Tampa Bay (29-11) snapped its seven-game losing streak at Yankee Stadium and increased its lead in the AL East to a season-high four games heading into tonight's series finale. While the banged-up Yankees (25-15) keep losing games (three of four and seven of 11) and players (now catcher Jorge Posada), the Rays are gaining confidence.
Though it was just one game, Maddon hopes it can be the start of a similar breakthrough to the ones they had at Fenway Park and in Anaheim this season.
"I just want us to teach ourselves a lesson, that we can play well in this ballpark," said Maddon, whose club has won five straight and has the best record for a team after 40 games since Boston in 2002. "I really believe you have to play well in playoff venues. … This is a first step."
Rookie right-hander Wade Davis (4-3), making his first start at Yankee Stadium, had an impressive outing, albeit shorter than he would have liked. He gave up two runs over 52/3 innings but got plenty of support.
Jason Bartlett set the tone by leading off the game with a homer off A.J. Burnett, who lost for the first time in his past eight starts against the Rays. It was Bartlett's first homer of the season and third career leadoff home run, all at Yankee Stadium.
The Rays continued to put the pressure on, stealing six bases, beating out infield singles (Hank Blalock in the fourth) and hustling until the end (Ben Zobrist scoring from second on a sacrifice fly to deep center in the eighth).
"It's more of the liberal arts form of playing baseball," Maddon said. "It's not just about power, or just about speed. You really want to do all those different things. I want us to play every component of the game well."
"They like to run, they like to put pressure on the defense. They pitch well. We know what they're capable of," Yankees shortstop Derek Jeter said.
It was another total team effort, with every member of the starting lineup except Carlos Peña and Reid Brignac getting a hit.

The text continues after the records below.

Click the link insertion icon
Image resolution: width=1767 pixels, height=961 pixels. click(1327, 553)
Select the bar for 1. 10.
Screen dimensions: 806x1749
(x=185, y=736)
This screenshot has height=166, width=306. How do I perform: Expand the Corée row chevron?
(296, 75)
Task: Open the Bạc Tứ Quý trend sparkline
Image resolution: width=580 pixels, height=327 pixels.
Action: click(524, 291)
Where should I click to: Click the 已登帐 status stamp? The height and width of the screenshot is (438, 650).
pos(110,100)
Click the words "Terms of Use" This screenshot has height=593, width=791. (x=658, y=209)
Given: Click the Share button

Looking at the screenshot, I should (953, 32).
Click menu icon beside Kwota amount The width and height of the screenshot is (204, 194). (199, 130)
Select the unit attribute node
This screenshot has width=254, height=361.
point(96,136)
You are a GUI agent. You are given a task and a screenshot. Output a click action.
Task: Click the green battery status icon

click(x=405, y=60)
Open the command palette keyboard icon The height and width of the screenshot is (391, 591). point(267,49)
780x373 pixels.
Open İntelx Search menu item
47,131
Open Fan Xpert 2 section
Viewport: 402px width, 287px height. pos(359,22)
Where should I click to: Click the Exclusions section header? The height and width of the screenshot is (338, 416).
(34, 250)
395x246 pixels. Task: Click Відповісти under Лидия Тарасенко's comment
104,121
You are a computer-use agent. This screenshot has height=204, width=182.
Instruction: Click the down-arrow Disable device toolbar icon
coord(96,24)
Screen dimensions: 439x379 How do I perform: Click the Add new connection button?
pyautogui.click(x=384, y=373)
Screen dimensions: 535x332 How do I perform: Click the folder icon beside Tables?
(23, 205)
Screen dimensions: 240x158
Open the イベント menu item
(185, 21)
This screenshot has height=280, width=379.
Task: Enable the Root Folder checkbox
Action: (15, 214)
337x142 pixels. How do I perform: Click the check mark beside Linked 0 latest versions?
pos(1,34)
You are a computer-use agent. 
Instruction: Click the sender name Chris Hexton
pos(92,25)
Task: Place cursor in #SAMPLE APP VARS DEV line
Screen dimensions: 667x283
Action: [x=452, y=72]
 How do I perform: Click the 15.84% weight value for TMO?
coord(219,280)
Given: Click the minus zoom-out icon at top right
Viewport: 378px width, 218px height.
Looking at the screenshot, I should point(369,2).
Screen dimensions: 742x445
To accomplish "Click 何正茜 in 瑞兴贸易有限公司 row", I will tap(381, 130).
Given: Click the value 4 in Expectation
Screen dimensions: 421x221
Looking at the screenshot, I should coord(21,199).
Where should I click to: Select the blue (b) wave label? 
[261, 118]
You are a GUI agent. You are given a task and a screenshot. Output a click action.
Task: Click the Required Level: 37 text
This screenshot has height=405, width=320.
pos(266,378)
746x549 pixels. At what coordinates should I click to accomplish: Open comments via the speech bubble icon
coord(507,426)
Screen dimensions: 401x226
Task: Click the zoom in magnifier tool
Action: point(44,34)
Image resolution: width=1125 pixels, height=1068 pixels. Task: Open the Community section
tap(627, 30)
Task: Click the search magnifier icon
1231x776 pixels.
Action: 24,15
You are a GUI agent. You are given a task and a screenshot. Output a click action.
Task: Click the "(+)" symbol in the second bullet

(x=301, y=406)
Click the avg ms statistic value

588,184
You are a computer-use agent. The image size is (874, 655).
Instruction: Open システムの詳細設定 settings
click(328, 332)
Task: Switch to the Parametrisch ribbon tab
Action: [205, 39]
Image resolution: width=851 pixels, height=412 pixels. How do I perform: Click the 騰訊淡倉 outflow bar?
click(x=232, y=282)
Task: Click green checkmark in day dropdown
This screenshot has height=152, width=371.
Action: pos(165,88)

Evan Longoria continued his hot hitting (3-for-4 with two RBIs), and rookie catcher John Jaso impressed again, tying his career high with three hits, including a two-run double.
The Rays had a season-high matching 15 hits.
"That's what it's going to take to beat this team, everyone is going to have to contribute," leftfielder Carl Crawford said. "Tonight was a good example of that."
When Davis left, Lance Cormier worked his way out of a bases-loaded jam in the sixth. With two outs, Cormier fell behind 3-and-0 to Jeter but bounced back to get him to ground out to short.
"Cormier picked me up big-time there," Davis said.
The Rays picked up four runs in the eighth, and they turned out to be important as the Yankees rallied for four in the ninth off Andy Sonnanstine before Joaquin Benoit came in to get the final out. By then, most of the fans had filed out, making for a very empty (and quiet) place.
"You never see that here, ever," Brignac said, smiling. "That's a rarity. They stay until the last out, so it was a little different."
As was the result for the Rays.
Joe Smith can be reached at firstname.lastname@example.org.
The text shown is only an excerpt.